Cleo 'Can' - living with SMA

On the 20th Of November 2015 Bernadette and Luke welcomed their first child into the world - a beautiful healthy baby girl named Cleo.  At only 4 months of age they experienced every parent's worst nightmare when gorgeous Cleo was diagnosed with a rare and cruel genetic condition called Spinal Muscular Atrophy type 1 (SMA type 1).  Their worst fears were confirmed when they were told that Cleo would not see her first Birthday.

SMA Type 1 is a form of motor neurone disease with onset in infancy that is estimated to affect one in 10,000 babies.  Roughly one in forty people carry the gene mutation, often unknowingly, and statistically two gene carrier parents have a one in four chance of having a baby impacted by this condition.  Babies affected by this defective gene are unable to produce a critical protein to protect and keep their motor neurones alive. This results in the weakening of muscles not only for gross motor movement, but also those muscle groups that allow us to swallow and breath. SMA type 1 babies don't sit up, don't roll, don't usually eat orally (they are mostly tube fed) and often struggle with respiratory issues.  Although sadly their body fails them, SMA type 1 does not impact their brain which develops completely normally.

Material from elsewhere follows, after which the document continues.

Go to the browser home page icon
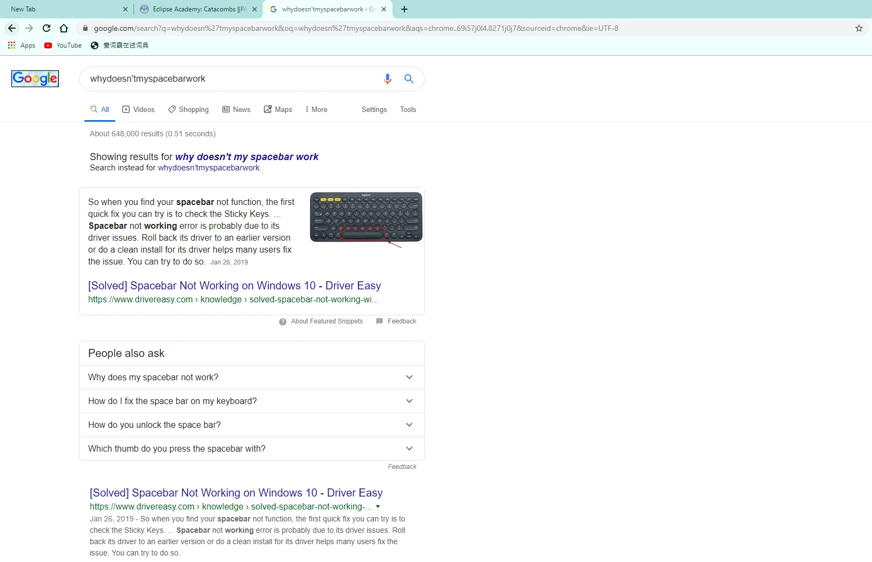 pos(64,28)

Cleo's parents refused to give up in the face of the devastating news of her diagnosis and went about educating themselves on this condition. They learnt of a world first clinical trial using a unique gene therapy treatment that had shown promising signs towards an improved quality of life. They knew from their research that the earlier Cleo started on this new drug, greater the benefit.  They moved mountains with their determination and managed to get Cleo into the trial by 5 months old - making Cleo one of the youngest babies on the trial.

Thanks to her dedicated parents and the unique gene therapy treatment, Cleo is now 20 months old and defying all the odds.

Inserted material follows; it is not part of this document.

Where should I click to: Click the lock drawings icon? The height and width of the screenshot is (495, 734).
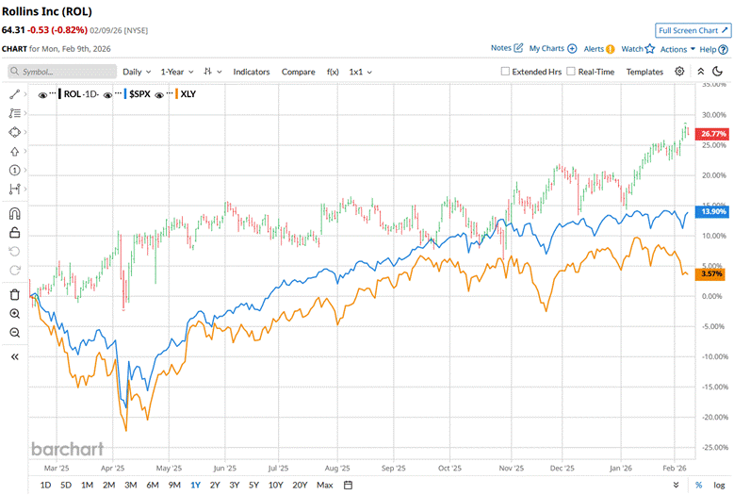14,233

Cleo has made a number of milestones that were never expected.  She can sit, she can hold her head up, she can grab things and she can make some movements with her legs lying down and recently even started to stand with support.  Cleo is the happiest, most adorable baby you can imagine. She loves pink, she loves balloons, she loves Finding Dory and she loves her food! With her beautiful sparkling blue eyes she is just the most spirited little girl you will ever meet.

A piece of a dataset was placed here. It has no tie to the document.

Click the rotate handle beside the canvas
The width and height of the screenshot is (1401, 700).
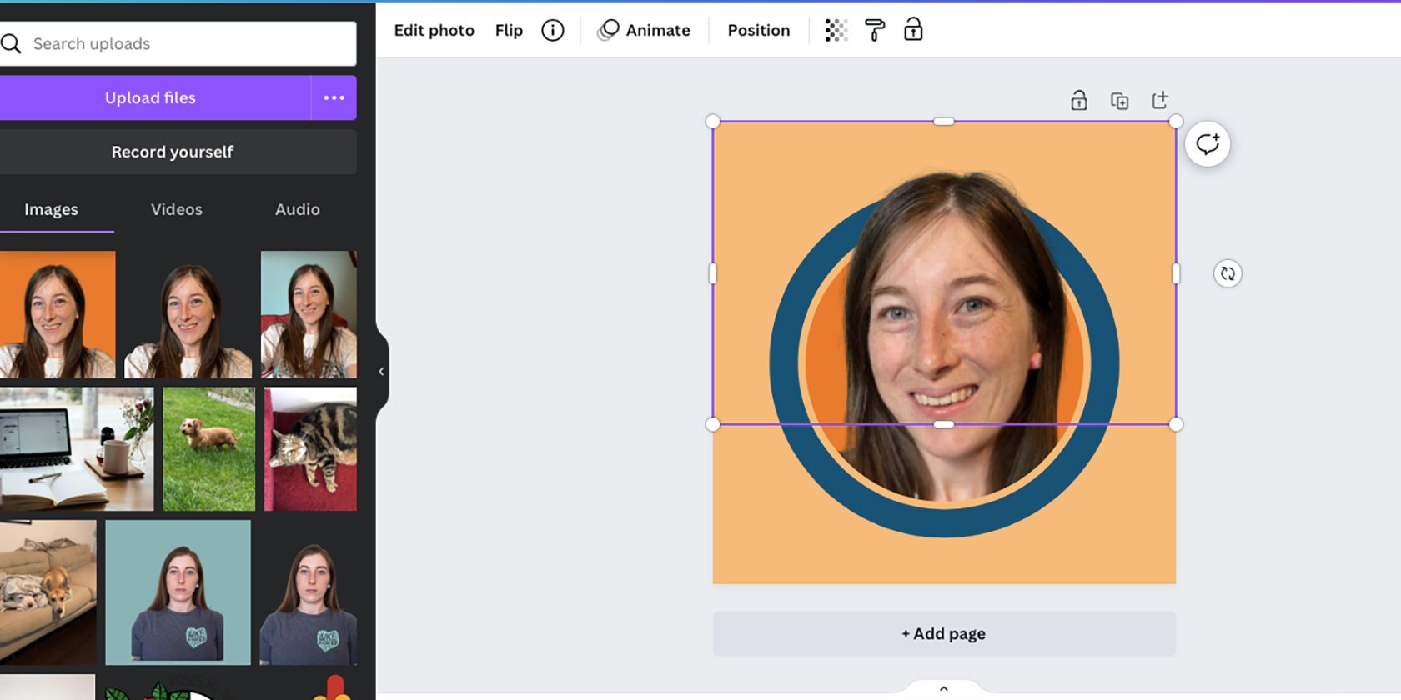(1228, 273)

Cleo's progress is remarkable, but has come with a significant financial impact. Bernadette is now a full time carer for Cleo, however, the ongoing costs of rehabilitation and equipment required to ensure the best quality of life for Cleo are significant and unsustainable for the family.  Next month Cleo is booked to go to a leading rehabilitation program in Sydney at the NAPA centre (napacentre.com.au).  This program working one on one with Cleo to improve her strength comes at a price - $20,000.

Cleo's illness is still regarded as terminal and although the new therapy has afforded her a much better quality of life, and a longer life, Bernadette and Luke live with the knowledge that every day with Cleo is precious.

Bernadette and Luke really need some additional support and I am pleased to be campaigning on their behalf. I know collectively we can make a real difference in their lives. Your generosity is greatly appreciated by this special family.